Ich habe eine Dreamcast und eine lauffähige Version von Linux (*legaler*  Download gibts hier )

Leider bekomm ich einfach nix zum laufen! Ich kann nix starten und finde auch keine Programme die eigentlich drauf sein müssten (in dem Fall Doom)...

eine Dokumentation (oder self-made-Tutorial) gibts bei http://www.linuxdevices.com/files/article020/linux-on-dreamcast.pdf 

gibt es eine Möglichkeit mit hilfe des Tutorials eine neuere Version draus zu machen, oder ein ein Programm wie Word (o.Ä.) mit zu implementieren?

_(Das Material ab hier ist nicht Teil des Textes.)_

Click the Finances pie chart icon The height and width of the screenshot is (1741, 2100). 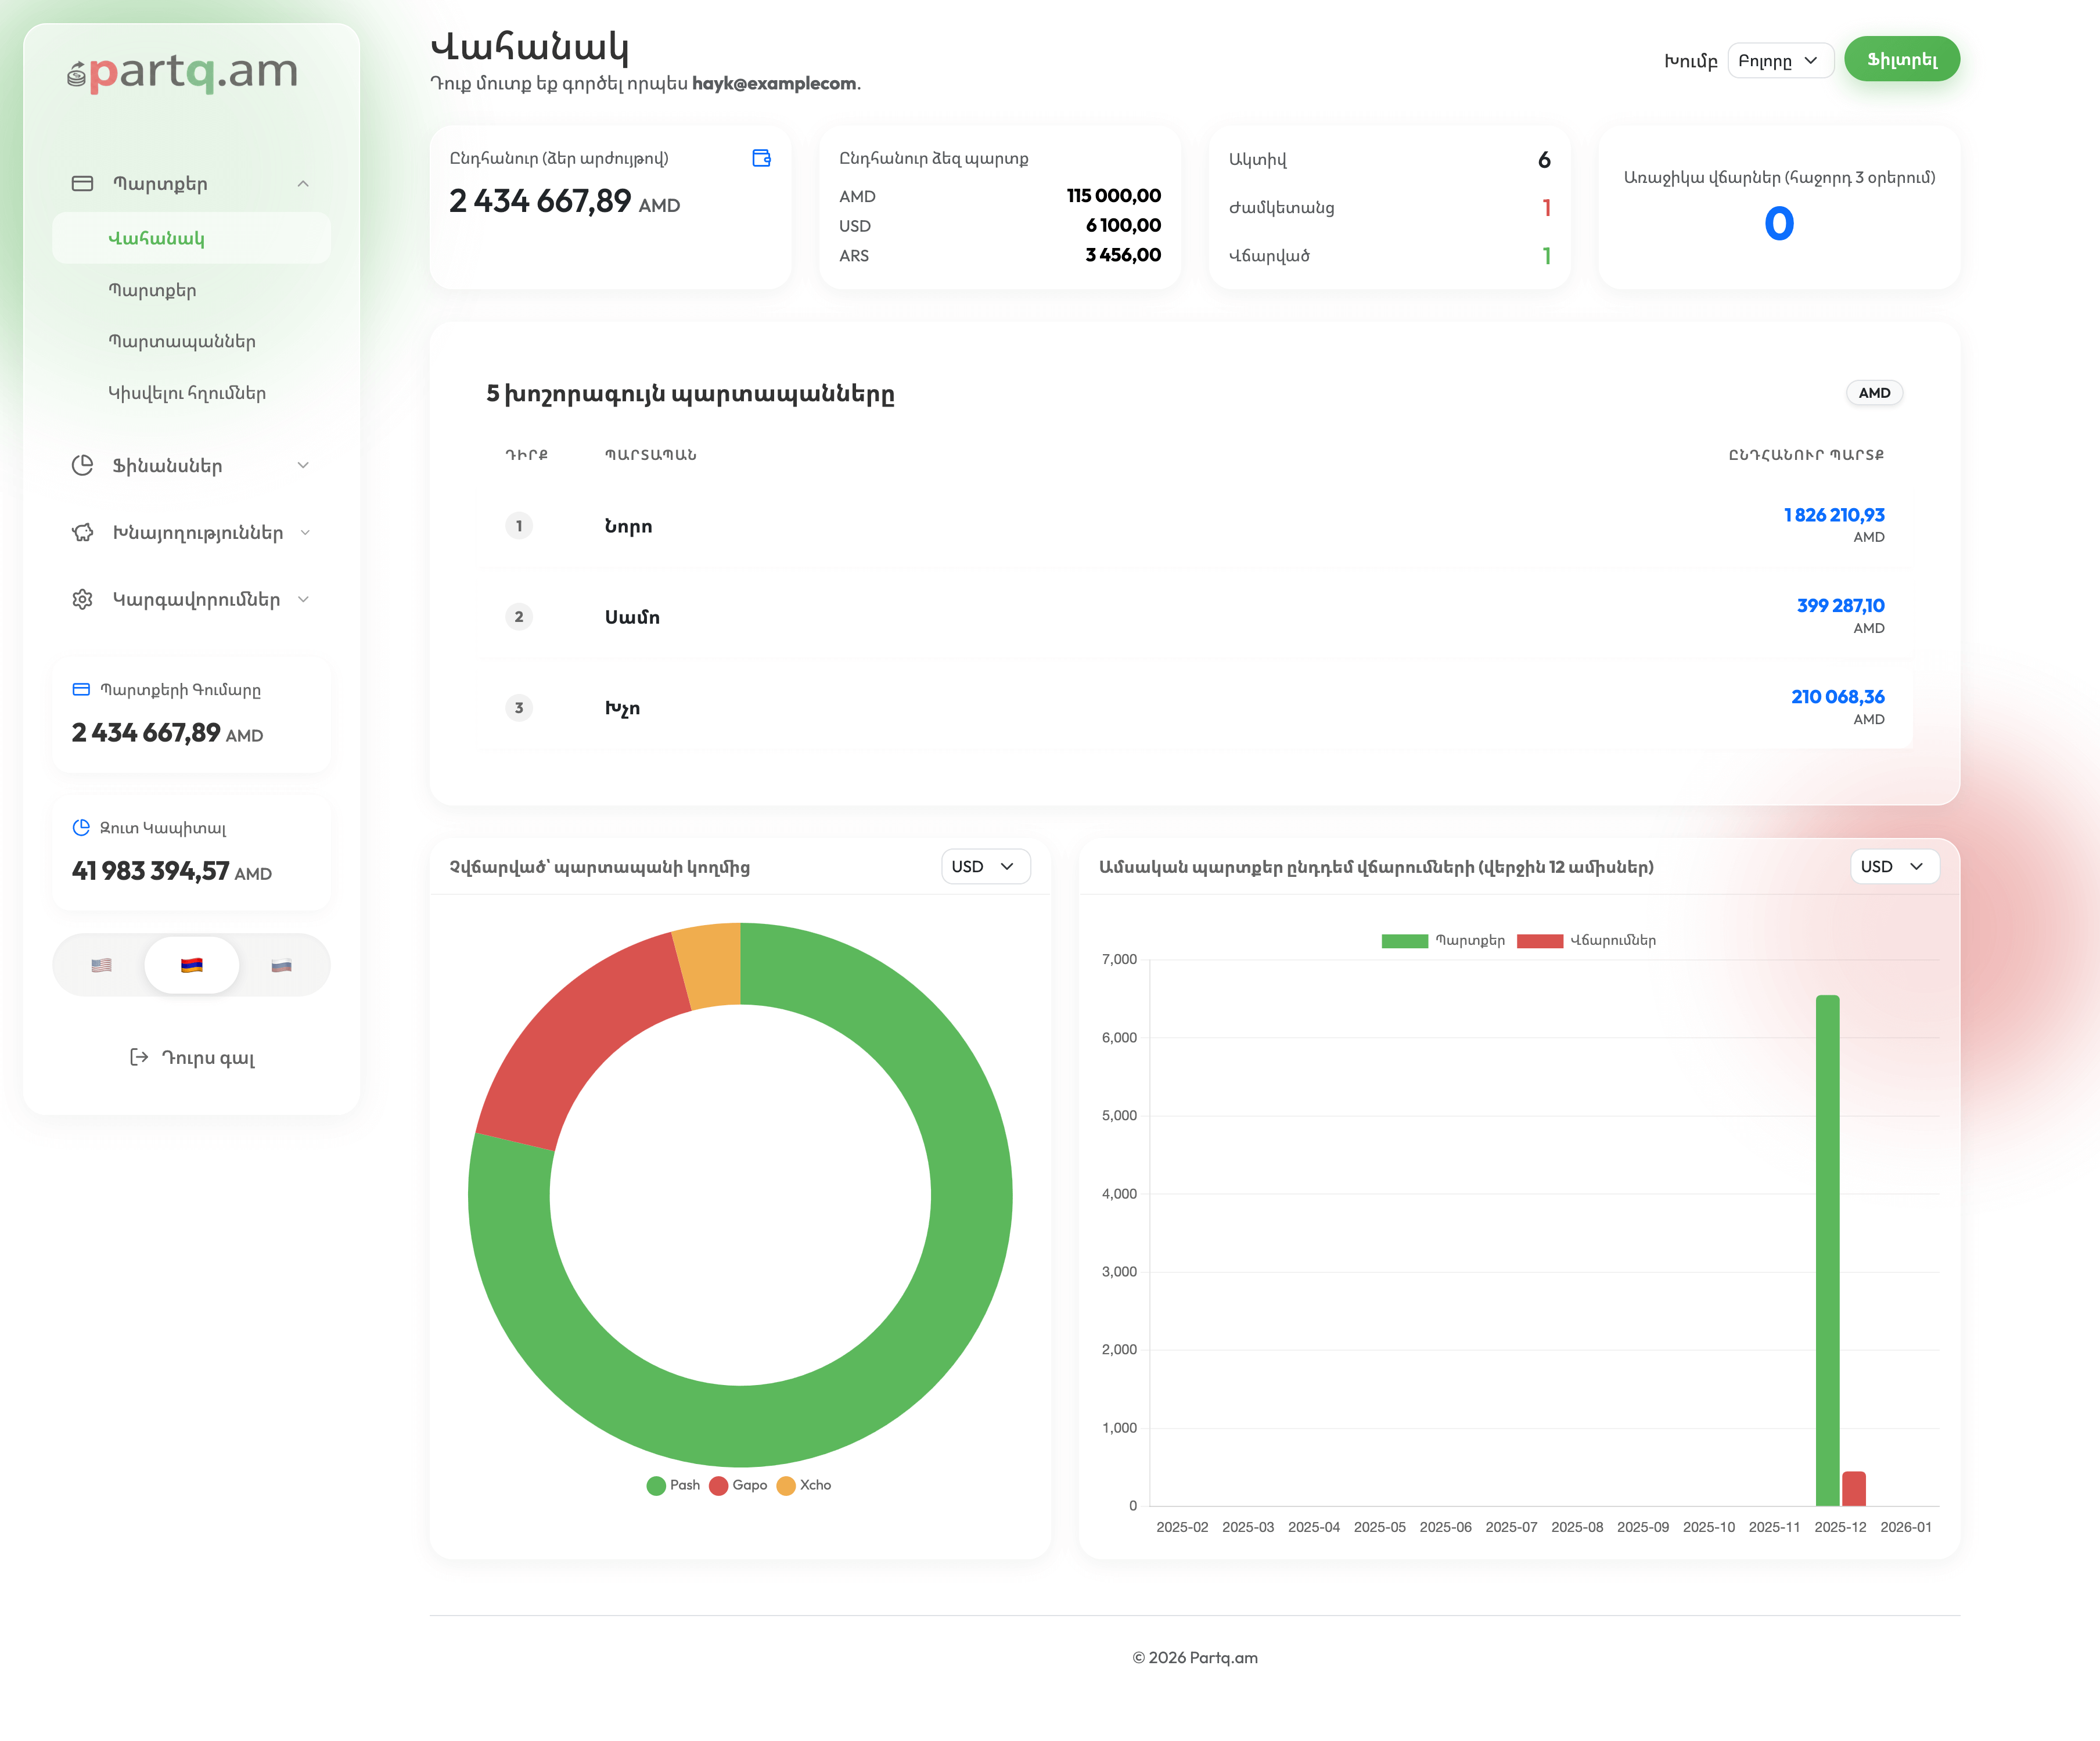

Ich krieg das einfach nicht gebacken ... wäre super wenn jemand mal drüber schauen würde ...

Vielen Dank im Vorraus!
Ultraflip


----------



## Ultraflip (1. November 2004)

Hier noch mehr Infos...

http://www.m17n.org/linux-sh/dreamcast/


----------



## styz (7. November 2004)

Hey, das find ich ja mal sehr geil.

Ich werds mir mal saugen und raufziehen (dauert aber nen stück, hab nur ISDN).

Wenn ich damit klarkommen sollte, werd ich dich informieren


----------



## Ultraflip (7. November 2004)

Hi Styz

eine genaue Brennanleitung für die Daten gibts hier:
http://www.fivemouse.com/dclinux.html 

Wenn Du willst, gibts ICQ Nummer per PN ...

MfG
Ultraflip


----------